Contra ese yo que se coloca sobre el nosotros, ustedes y ellos, dando la espalda al resto, ayuda que nos expongan a la diversidad desde pequeños; hablo de esa forma positiva de interacción en otros entornos culturales o étnicos, que no son un reflejo del nuestro ni similares. Esto permite vislumbrar que el mundo, lo correcto y la norma no es exclusiva de mí y los míos. Ahora bien, aunque no es equiparable el daño que produce la corruptela de un político que se beneficia con millonadas, a costa de la miseria ajena, y pedir un favor para recibir atención antes que los demás en algún sitio, por ejemplo, lo cierto es que ambas conductas provienen de una misma fuente: el deterioro de valores y prácticas que unían a la gente. Sostiene el filósofo Brian O’Connor que “la ética puede entenderse de manera adecuada como el proceso de identificar sobre qué deseos queremos actuar” (O’Connor, 2021, pág. 174). Y ahí está clave: cultivar el delicado arte de tomar decisiones. Después de reforzar el razonamiento y lo emocional, está la destreza de elegir con base en la justicia y una equidad sin excusas.
Todavía estamos a tiempo para hacer algo radical y transformador, extrapolando las mejores lecciones de la filosofía y la religión: rescatar el concepto de prójimo e inculcarlo desde la escuela. Insistía el biólogo Edward O. Wilson que “la creatividad es el rasgo único y definitorio de nuestra especie” (Wilson, 2018, pág. 12); por ello, ataviados de iniciativa e innovación, toca imaginar el futuro para hacerlo.

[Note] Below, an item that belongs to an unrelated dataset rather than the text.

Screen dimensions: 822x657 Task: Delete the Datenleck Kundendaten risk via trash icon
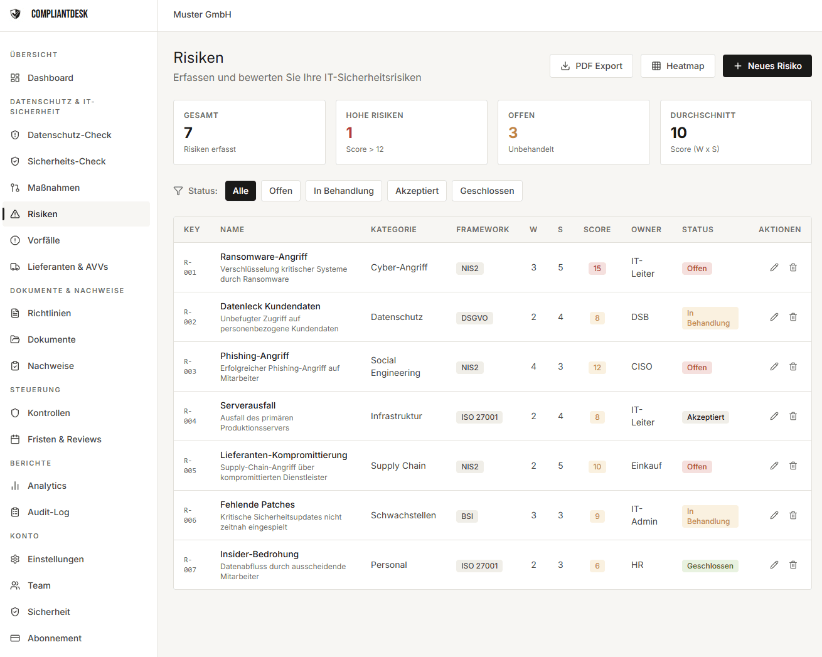pyautogui.click(x=793, y=317)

Así me aproximo al porvenir, aunque miro de reojo hacia atrás; aquel pasado desde el cual llega la expresión “El fin justifica los medios”. Para algunos, estas palabras se desprenden del tratado que escribió Nicolás Maquiavelo: El príncipe; para otros, la sentencia pertenece a Napoleón Bonaparte, en sus notas al libro. Lo que no deja dudas es lo remoto del enfoque. Afirmo esto, a sabiendas de que provengo de una época también remota: en 1977, un año después de mi nacimiento, se guillotinaba a un hombre en Francia. La vida cambia, es necesario que suceda para avanzar, tanto en lo que atañe a una máquina de matar como en lo concerniente a una expresión y visión que debería enterrarse en el panteón de los arcaísmos. A lo mejor, conviene ensayar una nueva versión: “Al fin, la virtud en medio”.
Referencias
Cheng, E. (2021). Mejor pensar. Barcelona: Blackie Books.
O’Connor, B. (2021). Elogio de la ociosidad. Un ensayo filosófico sobre el valor de no hacer nada. Badalona: Ediciones Kōan.
Wilson, E. O. (2018). Los orígenes de la creatividad humana. Barcelona: Crítica.
JUAN MANUEL CHÁVEZ (Lima, 1976). Escritor e investigador, colabora con OBS Business School de Barcelona en la elaboración de informes anuales, el último de los cuales se titula Migración pospandemia: los desafíos de la cohesión social. Entre sus libros más recientes destaca la novela juvenil El banquillo; en coautoría con Rosalí León-Ciliotta y publicada por Alfaguara, aborda cuestiones de corrupción en el ámbito escolar.